Ellen transitioned to CDL in March 2020, embracing the opportunity to contribute to CDL’s influential leadership in advancing open access to research for UC and for the world. “I wanted to work for UC because I felt that in all of North America there was no greater engine to advance open access to research and scholarship.  And now, I am honored — and truly humbled — to take up the reins from the inimitable Ivy Anderson, to have the chance to contribute further in service of an organization that is so deeply and broadly committed to openness and equity in scholarly communication, and to actively advancing open access along multiple paths.”

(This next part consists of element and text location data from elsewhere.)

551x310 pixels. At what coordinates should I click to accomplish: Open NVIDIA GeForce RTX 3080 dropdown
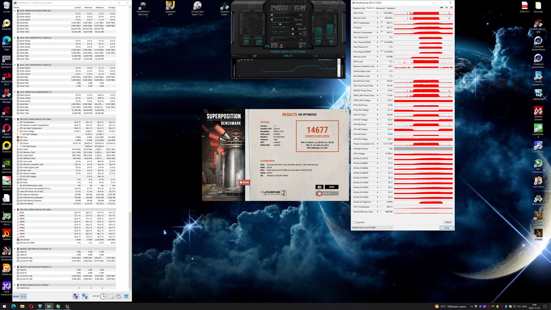pos(372,228)
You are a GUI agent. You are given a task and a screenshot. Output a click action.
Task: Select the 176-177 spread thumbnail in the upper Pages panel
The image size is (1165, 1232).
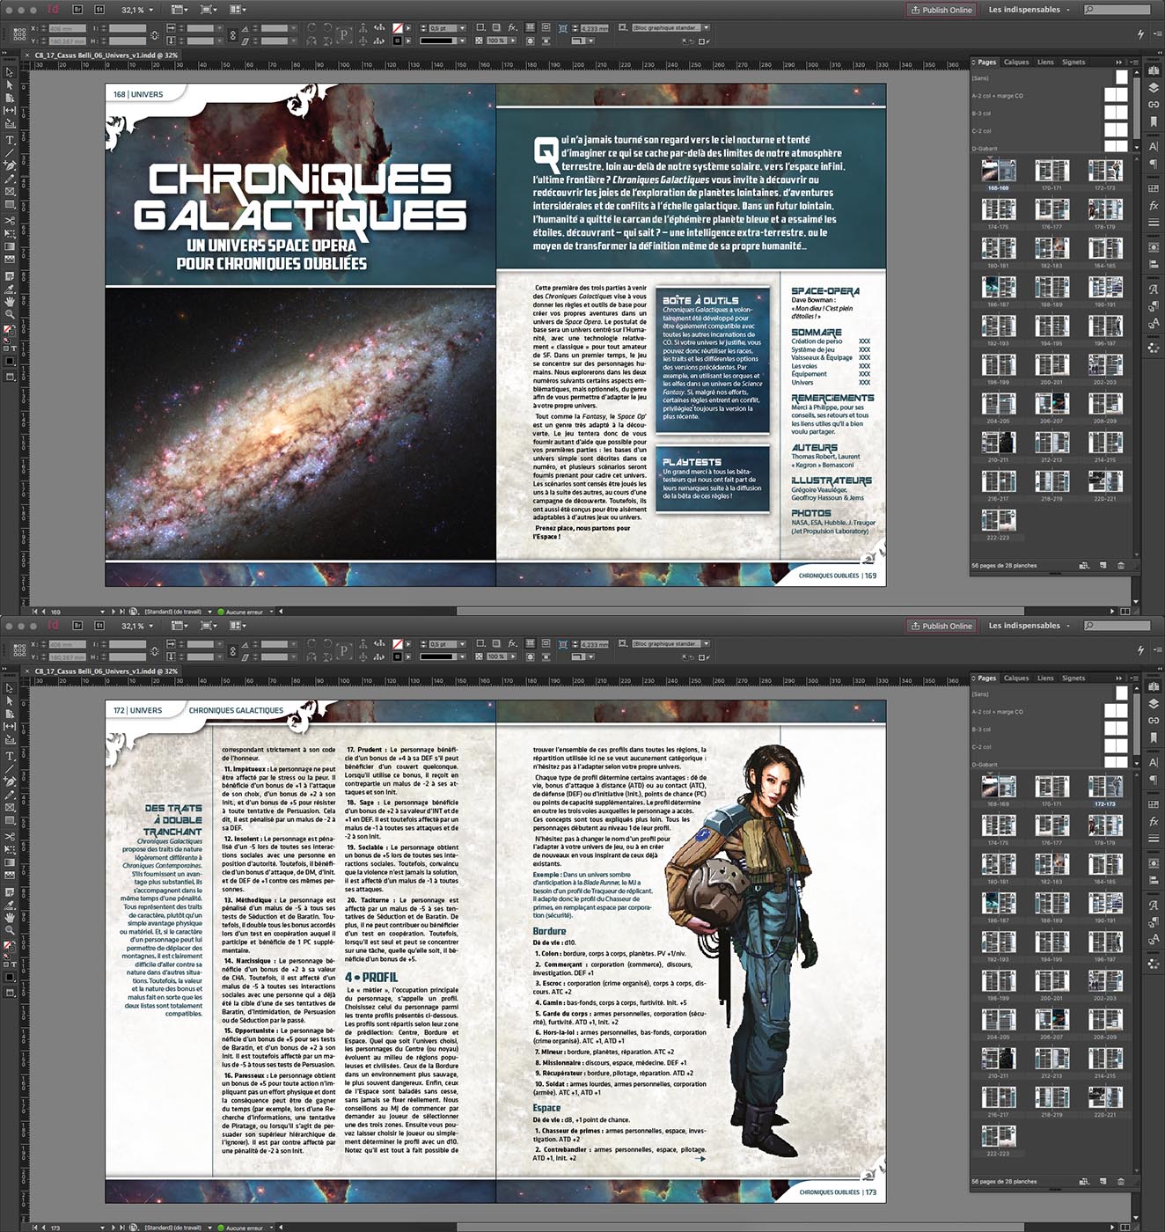tap(1051, 211)
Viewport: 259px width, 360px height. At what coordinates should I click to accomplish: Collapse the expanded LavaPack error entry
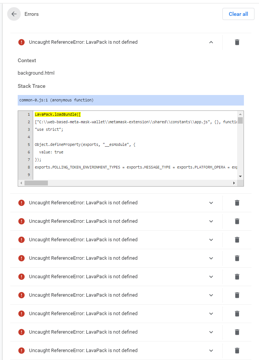click(211, 42)
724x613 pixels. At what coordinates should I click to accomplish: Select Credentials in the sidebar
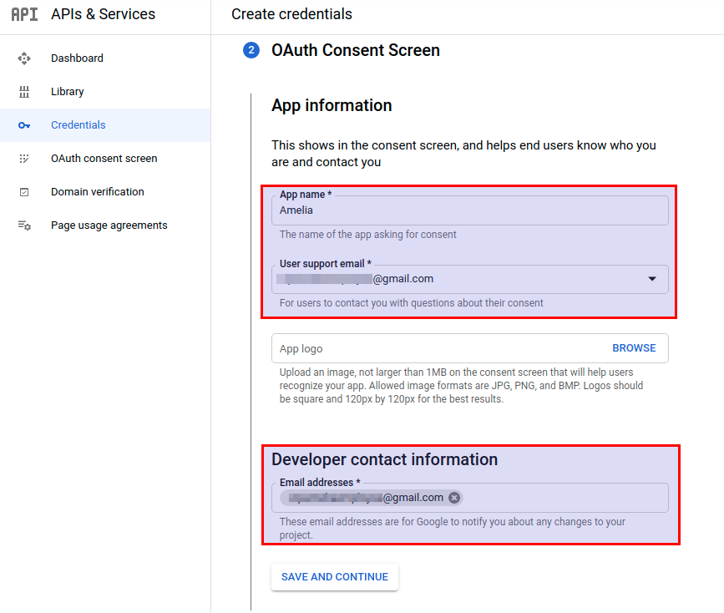click(x=78, y=125)
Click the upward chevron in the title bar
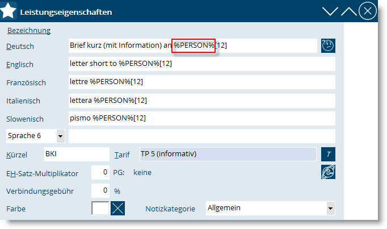This screenshot has width=387, height=229. click(348, 11)
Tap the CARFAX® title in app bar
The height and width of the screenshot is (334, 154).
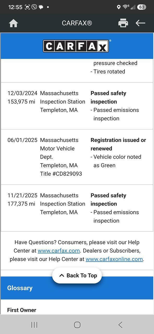click(x=77, y=23)
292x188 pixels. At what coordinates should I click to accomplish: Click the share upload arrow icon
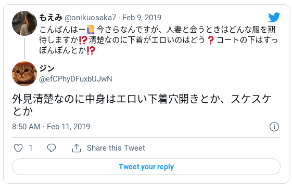click(77, 148)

“Researchers at the University of California have the opportunity to publish open access under nine transformative agreements covering over 30% of UC publications; they also make 20,000 articles per year available under UC’s open access policies and can establish new open access publications with eScholarship, the nation’s largest library-led publishing program,” says Günter Waibel, Associate Vice Provost & Executive Director of CDL. “In Ellen, we found an individual who clearly cherishes all those paths to open access and who is committed to building on our foundational successes in transformative publisher agreements.”

 

About This Organization

About the California Digital Library

CDL was founded by the University of California in 1997 to radically reconceive the way scholarly information resources might be published, archived, and accessed in the context of rapidly emerging technologies. Today, CDL provides transformative digital library services, grounded in campus partnerships and extended through external collaborations, that amplify the impact of the libraries, scholarship, and resources of the University of California.  Through CDL’s commitment to sustainable open scholarship, an ever-wider range of freely available research informs ever-more potent responses to real-world challenges. Together with the UC campus Libraries and other partners, CDL amplifies the academy’s capacity for innovation, knowledge creation and research breakthroughs and enables the University of California to produce a measurable impact valued by the state, the nation and the world.